Forty six percent of all eating occasions are now enjoyed solo. Part of the reason is that single households are on the rise and households with kids are on the decline. Mealtime is shifting from a traditional, social event to a highly customized individual event. And that is creating incredible opportunities for health food marketers.
“Solo dining is about treating yourself to a delicious experience and savoring every bit,” a study done by Open Table reports. The same study cites a 62% increase in reservations for one over the past two years.
More evidence that consumer focus is shifting from crowd pleasing to strictly self-satisfying, creating a demand for total customization. Eating with others often means compromising diet regimes or foregoing preferences altogether. But solo dining lets consumers have what they like, where they like, how they like- and they love it.
Another implication is that when consumers eat alone, they have less reason to plan ahead and are instead looking for quick, often ready-to-eat options, creating huge opportunities for QSR, Grocery Take-Out and healthy ready-to-eat meals.
According to the Hartman Group, 74% of dinners are being planned within an hour of eating.
That means less time for planning, cooking, and prepping.
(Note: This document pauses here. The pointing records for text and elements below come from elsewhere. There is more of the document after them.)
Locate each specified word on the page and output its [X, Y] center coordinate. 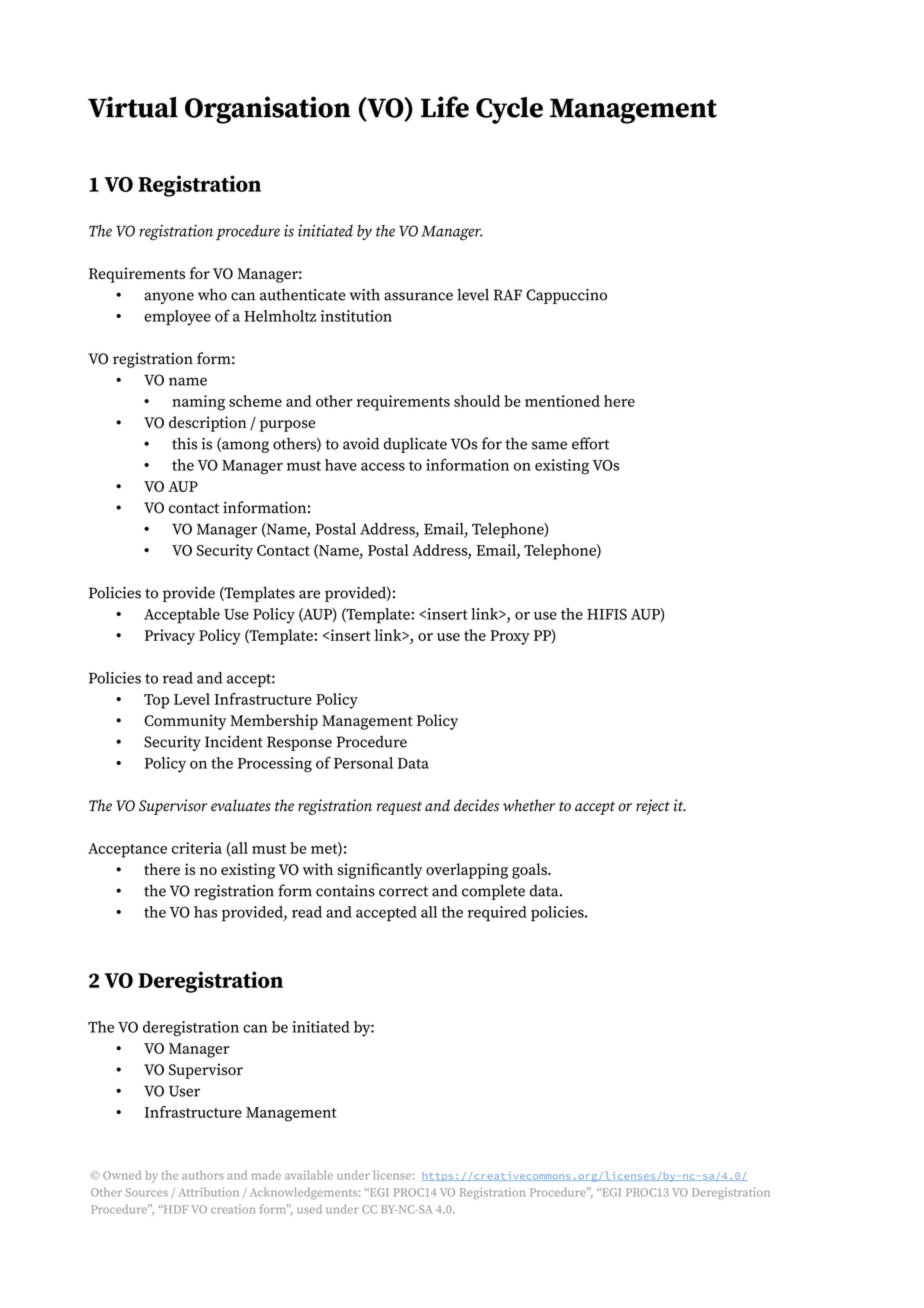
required [497, 914]
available [309, 1175]
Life [445, 107]
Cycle [509, 110]
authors [203, 1175]
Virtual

But don’t think that means they are willing to compromise on fresh and healthy. When consumers have only themselves to please, they can put their healthy eating needs first. So they are still looking for greens, organic, juices, gluten-free meals and of course, Protein-First.
Brands like Whole Foods and Wegmans are capitalizing on this, making it easy for solo diners to pop in and get something premade or create their own healthy dish in no time. They have juice bars, salad bars, and everything in between.
All of this creates incredible opportunities for customization and personalization, especially important for health food marketers. Restaurants like the rapidly expanding and personal favorites, QSR Beefsteak, (ironically a restaurant created around fresh veggies) and Sweet Green are great examples of brands that understand these consumer behaviors.
They both offer fresh “farm to table” meals that are quickly served and actually encourage creativity and customization. You can have a signature bowl or you can make your own, bringing “have it your way” to a whole new (and healthier) level.
The opportunities for CPG brands to capitalize on these trends seem as open as the minds of the millennials who are creating them. I can’t wait to see which brands/health food marketers make the best connection.